The congregation today is represented by Orthodox Christians from the Americas, Europe, Africa, Asia and Australia, though Greek Americans comprise nearly 50 percent and members include many Romanians, Arabs and Georgians.
“We are a very multi-ethnic parish,” said Fr. Kevin, who celebrates the Divine Liturgy mostly in English, though the Lord’s Prayer is recited in 14 languages.
Fr. Kevin and his presbytera, Tina, are converts from a Protestant background and are natives of eastern Tennessee.
“It’s been a real blessing, Fr. Kevin said of his transition to Orthodoxy and serving as a parish priest. “It has challenges like anything, but overall it’s been a good experience. We try to keep motivated and push forward.”
The priest came to Orthodoxy as a result of studying for his Master’s in history at East Tennessee State University, after taking a course in Byzantine religious history.
Prior to coming to Huntsville, he served as assistant priest at St. Nektarios Church in Charlotte, N.C.
He oversees many parish ministries, including the weekly Bible study and catechumen classes, a prison ministry and youth programs such as the Sunday School, the very active Philoptochos chapter, choir and chanters. There is no Greek school.
Fr. Millsaps averages eight to 10 liturgies per month, including weekday liturgies for major feast days.
A Sunday afternoon liturgy for the Ethiopian Orthodox in the area also takes place each week.

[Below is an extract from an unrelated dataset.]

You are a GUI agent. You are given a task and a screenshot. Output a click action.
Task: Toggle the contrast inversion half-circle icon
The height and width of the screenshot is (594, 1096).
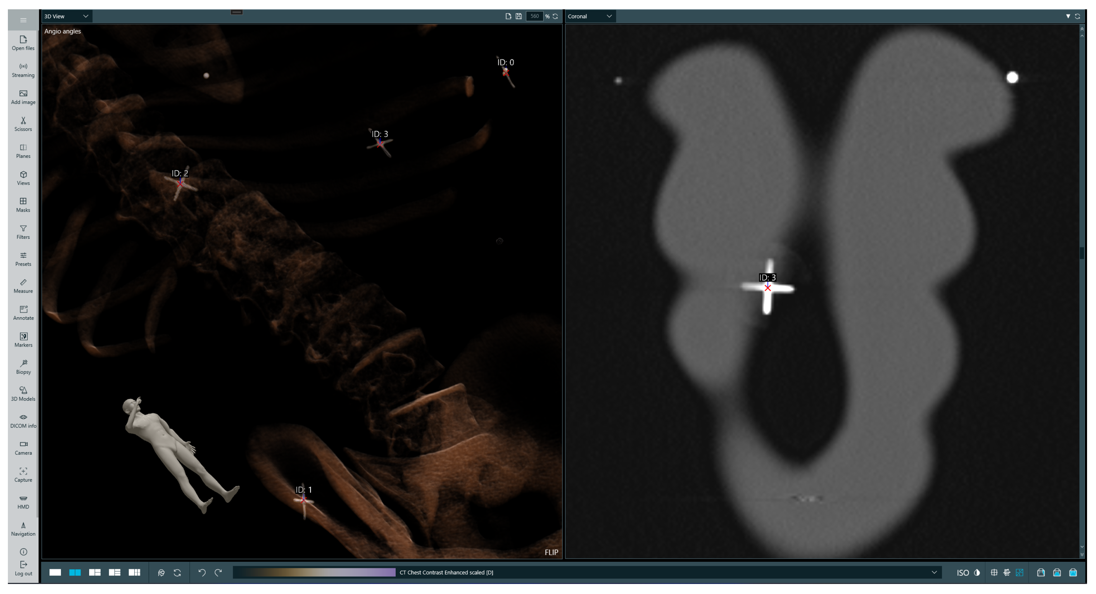(977, 573)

One youth activity includes a regular project in which the young people of the parish help residents in the city, especially senior citizens, with yardwork and other chores.
Many parish youth attended the Atlanta Metropolis’ St. Stephen’s Camp.
The church raises funds through stewardship. There is no Greek festival, the parish takes part in the International Festival at the University of Alabama-Huntsville campus.
With the presence of the Redstone Arsenal, which serves as the headquarters for the Army’s Aviation and Materiel commands, there are about 32,000 people associated the the facility, including Fr. Kevin, who serves as a chaplain in the Army Reserves and holds the rank of captain.
The Marshall Space Center, where many parishioners also are employed, controls the probes into deep space and the International Space Station.